Beryl A. Erickson 1916-2006
Beryl Arthur Erickson was instrumental in the development of many of America's most significant aircraft, including those that defined the Cold War. Erickson served as the production test pilot for some of America's finest bombers, fighters, and cargo aircraft - including the B-24 Liberator, C-54 Skymaster, P-38 Lightning, P-51 Mustang, and the B-25 Mitchell.

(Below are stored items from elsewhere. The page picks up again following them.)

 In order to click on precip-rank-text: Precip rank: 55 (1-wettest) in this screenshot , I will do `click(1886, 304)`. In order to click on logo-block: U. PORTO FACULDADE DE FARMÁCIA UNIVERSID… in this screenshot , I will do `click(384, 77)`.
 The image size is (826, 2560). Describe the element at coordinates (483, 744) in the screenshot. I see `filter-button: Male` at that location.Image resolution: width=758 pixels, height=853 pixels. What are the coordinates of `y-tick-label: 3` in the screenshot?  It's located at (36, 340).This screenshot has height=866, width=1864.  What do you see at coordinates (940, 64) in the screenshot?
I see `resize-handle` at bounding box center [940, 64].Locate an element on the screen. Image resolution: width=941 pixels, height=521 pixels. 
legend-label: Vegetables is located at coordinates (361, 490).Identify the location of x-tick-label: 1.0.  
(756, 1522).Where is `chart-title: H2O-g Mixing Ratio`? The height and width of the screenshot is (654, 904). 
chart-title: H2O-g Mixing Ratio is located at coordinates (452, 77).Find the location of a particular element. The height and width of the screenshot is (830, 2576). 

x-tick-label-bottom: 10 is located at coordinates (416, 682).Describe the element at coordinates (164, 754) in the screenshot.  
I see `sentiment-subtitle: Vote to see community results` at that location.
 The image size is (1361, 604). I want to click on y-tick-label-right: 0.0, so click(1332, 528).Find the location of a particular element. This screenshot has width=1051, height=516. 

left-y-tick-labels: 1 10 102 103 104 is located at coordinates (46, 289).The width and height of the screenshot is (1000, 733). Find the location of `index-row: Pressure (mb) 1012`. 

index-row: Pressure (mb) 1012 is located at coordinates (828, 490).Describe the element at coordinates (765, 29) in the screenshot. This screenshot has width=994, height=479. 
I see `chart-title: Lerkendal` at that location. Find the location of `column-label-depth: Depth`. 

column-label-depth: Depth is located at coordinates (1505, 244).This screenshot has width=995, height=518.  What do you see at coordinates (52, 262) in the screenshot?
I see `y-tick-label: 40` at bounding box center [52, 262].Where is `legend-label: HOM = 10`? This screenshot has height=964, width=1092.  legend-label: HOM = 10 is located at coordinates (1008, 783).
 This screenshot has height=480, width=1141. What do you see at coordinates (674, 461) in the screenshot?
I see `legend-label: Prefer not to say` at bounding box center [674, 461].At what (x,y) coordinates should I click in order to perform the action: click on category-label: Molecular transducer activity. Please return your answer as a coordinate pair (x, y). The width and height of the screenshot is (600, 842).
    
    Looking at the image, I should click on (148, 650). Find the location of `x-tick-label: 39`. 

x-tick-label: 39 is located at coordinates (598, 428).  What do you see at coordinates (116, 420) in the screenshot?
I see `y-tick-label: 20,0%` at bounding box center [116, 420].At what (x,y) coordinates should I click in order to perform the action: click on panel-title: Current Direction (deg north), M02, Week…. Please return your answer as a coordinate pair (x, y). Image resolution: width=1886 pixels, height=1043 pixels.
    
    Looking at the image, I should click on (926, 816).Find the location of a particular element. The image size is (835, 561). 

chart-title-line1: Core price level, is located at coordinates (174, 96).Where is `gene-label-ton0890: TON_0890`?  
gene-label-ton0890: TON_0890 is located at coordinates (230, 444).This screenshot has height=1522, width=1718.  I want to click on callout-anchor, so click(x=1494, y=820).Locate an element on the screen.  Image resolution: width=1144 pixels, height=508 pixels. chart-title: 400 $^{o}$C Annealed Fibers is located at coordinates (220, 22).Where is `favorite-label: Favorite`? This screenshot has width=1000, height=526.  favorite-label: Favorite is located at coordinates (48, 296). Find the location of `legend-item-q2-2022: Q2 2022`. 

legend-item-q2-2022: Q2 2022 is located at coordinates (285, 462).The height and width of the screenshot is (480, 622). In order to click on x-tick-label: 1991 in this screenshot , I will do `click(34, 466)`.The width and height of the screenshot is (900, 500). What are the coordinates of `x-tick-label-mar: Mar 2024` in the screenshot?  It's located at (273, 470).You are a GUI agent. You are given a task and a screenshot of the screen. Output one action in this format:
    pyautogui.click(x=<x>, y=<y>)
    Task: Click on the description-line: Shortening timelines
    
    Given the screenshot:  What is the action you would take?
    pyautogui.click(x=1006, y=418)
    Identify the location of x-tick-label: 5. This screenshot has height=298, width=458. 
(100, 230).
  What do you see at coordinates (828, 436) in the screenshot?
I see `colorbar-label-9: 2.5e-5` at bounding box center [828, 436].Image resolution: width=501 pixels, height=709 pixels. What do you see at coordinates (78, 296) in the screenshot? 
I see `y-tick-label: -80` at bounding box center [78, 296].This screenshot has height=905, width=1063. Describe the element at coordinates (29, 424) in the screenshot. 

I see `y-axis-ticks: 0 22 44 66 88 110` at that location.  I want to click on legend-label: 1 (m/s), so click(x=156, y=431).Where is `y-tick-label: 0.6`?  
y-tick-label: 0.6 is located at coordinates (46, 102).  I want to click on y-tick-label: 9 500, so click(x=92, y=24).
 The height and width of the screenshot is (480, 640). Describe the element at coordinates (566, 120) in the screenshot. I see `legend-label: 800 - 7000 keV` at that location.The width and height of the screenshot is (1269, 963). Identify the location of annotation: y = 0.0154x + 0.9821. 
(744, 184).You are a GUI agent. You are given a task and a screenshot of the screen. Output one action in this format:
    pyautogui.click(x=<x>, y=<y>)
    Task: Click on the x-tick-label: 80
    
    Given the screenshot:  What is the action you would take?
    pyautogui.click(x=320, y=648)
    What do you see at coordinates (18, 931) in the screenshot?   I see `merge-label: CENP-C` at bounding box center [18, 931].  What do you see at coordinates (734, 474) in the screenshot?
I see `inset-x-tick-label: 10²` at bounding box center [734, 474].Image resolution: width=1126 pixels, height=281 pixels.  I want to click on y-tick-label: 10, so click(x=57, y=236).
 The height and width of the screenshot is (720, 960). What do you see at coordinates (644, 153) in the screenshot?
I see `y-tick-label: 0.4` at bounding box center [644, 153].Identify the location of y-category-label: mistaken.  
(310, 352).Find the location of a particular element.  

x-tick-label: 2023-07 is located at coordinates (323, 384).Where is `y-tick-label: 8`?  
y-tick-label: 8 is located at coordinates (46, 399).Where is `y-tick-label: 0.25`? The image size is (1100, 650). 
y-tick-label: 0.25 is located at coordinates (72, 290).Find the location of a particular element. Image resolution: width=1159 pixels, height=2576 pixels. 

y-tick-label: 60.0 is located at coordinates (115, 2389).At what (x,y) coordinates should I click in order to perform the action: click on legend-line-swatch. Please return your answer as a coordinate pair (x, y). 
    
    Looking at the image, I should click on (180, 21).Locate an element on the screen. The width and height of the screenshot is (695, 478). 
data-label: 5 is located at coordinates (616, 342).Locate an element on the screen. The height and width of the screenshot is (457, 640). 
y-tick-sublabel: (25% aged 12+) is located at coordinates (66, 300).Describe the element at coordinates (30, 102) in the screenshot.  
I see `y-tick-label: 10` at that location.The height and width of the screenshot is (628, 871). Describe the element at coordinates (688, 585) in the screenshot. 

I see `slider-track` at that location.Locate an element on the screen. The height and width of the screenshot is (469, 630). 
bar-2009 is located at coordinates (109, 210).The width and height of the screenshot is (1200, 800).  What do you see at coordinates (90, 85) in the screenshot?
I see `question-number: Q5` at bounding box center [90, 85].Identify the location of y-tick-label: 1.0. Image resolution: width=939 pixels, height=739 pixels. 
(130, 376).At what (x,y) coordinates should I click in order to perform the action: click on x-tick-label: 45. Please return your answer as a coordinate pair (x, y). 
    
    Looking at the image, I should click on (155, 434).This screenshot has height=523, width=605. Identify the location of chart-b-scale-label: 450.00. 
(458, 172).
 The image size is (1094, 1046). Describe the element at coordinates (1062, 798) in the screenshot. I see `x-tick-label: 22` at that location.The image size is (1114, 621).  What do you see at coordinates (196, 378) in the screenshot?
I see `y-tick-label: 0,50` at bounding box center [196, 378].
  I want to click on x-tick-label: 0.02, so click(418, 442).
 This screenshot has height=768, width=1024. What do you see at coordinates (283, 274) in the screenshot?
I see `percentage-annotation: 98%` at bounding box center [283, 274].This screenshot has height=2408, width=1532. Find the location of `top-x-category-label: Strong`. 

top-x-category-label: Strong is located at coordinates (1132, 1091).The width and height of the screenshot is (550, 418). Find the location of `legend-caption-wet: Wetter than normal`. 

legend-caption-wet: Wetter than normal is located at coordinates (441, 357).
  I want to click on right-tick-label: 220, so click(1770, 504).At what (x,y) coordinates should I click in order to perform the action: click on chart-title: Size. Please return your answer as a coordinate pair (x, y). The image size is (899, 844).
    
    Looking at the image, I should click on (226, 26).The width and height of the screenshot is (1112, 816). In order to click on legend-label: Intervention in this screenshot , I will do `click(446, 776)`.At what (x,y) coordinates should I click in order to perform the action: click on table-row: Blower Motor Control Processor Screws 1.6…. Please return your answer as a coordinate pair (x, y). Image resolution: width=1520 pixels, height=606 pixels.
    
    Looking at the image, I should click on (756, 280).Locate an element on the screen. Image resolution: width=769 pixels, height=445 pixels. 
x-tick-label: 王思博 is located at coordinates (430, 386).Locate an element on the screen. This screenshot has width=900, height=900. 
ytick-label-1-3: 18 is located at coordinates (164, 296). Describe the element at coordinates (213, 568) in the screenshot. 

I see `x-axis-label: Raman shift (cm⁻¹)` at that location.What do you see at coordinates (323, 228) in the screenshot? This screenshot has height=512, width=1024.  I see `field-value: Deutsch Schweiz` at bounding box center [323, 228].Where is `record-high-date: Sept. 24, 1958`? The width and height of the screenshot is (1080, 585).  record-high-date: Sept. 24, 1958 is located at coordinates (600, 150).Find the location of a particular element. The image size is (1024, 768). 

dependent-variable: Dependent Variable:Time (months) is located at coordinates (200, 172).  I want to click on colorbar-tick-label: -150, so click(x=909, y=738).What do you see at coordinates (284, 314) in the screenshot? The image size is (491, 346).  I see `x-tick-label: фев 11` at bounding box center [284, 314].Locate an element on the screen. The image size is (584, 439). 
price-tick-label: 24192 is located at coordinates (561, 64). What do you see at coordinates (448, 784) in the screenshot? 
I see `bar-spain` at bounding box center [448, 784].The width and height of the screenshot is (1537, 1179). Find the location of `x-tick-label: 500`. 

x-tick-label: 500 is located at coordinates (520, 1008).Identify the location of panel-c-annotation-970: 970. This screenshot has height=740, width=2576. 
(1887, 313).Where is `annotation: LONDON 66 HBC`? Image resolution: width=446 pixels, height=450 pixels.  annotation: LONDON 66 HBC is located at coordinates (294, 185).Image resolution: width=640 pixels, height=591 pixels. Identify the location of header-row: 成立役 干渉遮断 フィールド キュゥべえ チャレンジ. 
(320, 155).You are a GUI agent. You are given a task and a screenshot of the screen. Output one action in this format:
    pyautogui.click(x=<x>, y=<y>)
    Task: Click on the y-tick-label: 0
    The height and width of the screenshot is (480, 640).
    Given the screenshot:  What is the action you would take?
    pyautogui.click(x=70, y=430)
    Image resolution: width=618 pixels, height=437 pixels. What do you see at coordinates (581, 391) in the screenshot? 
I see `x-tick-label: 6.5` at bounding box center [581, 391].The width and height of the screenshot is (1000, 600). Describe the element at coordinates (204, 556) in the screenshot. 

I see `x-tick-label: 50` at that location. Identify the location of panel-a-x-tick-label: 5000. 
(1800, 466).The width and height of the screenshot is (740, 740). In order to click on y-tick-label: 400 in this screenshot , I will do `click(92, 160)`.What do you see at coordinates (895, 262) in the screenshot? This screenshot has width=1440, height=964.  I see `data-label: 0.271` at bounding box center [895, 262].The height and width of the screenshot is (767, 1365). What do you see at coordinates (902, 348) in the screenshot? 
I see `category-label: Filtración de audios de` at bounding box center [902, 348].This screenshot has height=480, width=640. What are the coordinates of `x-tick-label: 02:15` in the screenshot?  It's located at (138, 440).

Upon receiving his pilot's license, Erickson began giving flying lessons and earned the reputation of a pilot who could safely fly any airplane. In 1937, he accepted a position with American Airlines flying DC-3 airliners from Burbank, California to Dallas, Texas. In 1940, he resigned from American Airlines to fly as a test pilot for Consolidated Aircraft.
The War Years
During the war, Erickson continued his career with the wartime Air Transport Service, flying LB-30 transports (the cargo version of the B-24 Liberator) from California to the South Pacific. After World War II, he was the test pilot for the giant Convair B-36 Peacemaker, America's first intercontinental strategic bomber. In 1942, he moved to Fort Worth to become the chief test pilot for the Consolidated XV-32 Dominator heavy bomber program.
Erickson commanded the first flight of the world's finest supersonic bomber, the Convair B-58 Hustler. The aircraft was designed for one reason - to quickly deploy a nuclear bomb to an enemy target and return safely. From its conception in the late 1940s, the B-58 took bomber performance from 400 mph to 1,400 mph in only 10 years! While testing the aircraft on June 29, 1957, Erickson became one of a small group of pilots to exceed Mach 2, twice the speed of sound. The B-58 continues to hold the distinction of being the world's only military supersonic bomber capable of speeds of Mach 2. By the time he retired in 1962, Beryl Erickson had logged over 25,000 hours testing military and civilian aircraft, many of which have provided the foundation for today's military bombers and fighters as well as commercial airlines.